When did The Qt Company adopt PySide2?

In April 2016 The Qt Company decided to properly support the port. For more information, see!topic/pyside-dev/pqwzngAGLWE.

Why use PySide2 and not PySide?

Since PySide was developed for Qt 4, we now use PySide2 to imply that it is for a newer version, after it was ported to support Qt 5.

Where I can find information about the old PySide project?

The project’s old wiki page is available on PySide, but the project is now deprecated and not supported.

There are three wheels (pyside2, shiboken2, and shiboken2_generator), what’s the difference?

Before the official release, everything was in one big wheel, so it made sense to split these into separate wheels, each for the major projects currently in development:

  • pyside2: contains all the PySide2 modules to use the Qt framework; also depends on the shiboken2 module.

  • shiboken2: contains the shiboken2 module with helper functions for PySide2.

  • shiboken2_generator: contains the generator binary that can work with a C++ project and a typesystem to generate Python bindings.
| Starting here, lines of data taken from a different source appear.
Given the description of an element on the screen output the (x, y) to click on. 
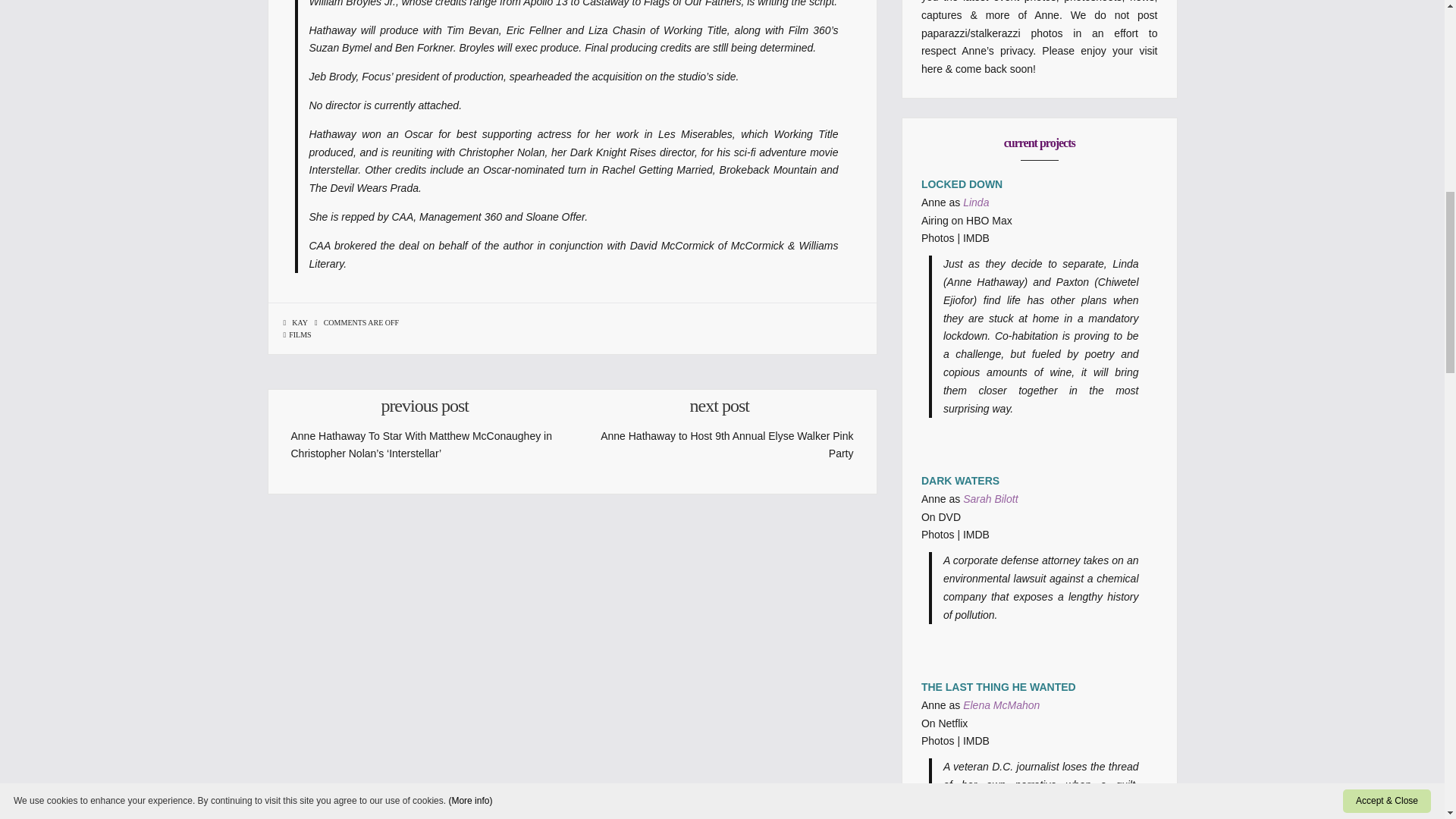
Photos (938, 237)
Photos (938, 534)
FILMS (297, 335)
IMDB (976, 534)
Anne Hathaway to Host 9th Annual Elyse Walker Pink Party (726, 444)
IMDB (976, 237)
IMDB (976, 740)
Photos (938, 740)
Given the description of an element on the screen output the (x, y) to click on. 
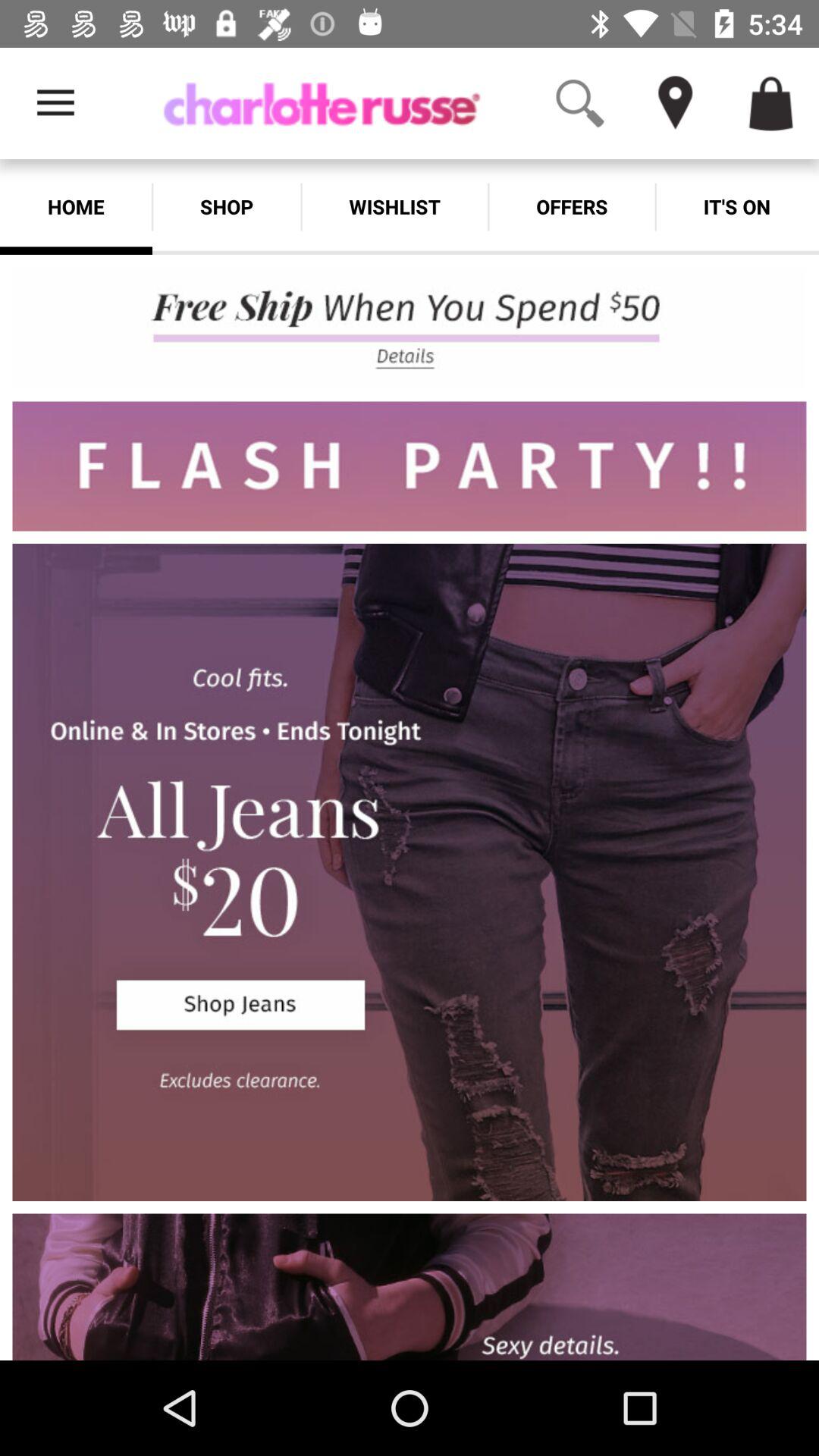
flip until shop icon (226, 206)
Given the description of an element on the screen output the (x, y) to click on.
If you want to generate bindings for a Qt/C++ project, there won’t be any linking to the Qt shared libraries; you need to do this by hand. We recommend building PySide2 from scratch to have everything properly linked.

Why is the shiboken2_generator not installed automatically?

It’s not necessary to install the shiboken2_generator to use PySide2. The package is a result of the wheel splitting process. To use the generator, it’s recommended to build it from scratch to have the proper Qt linking.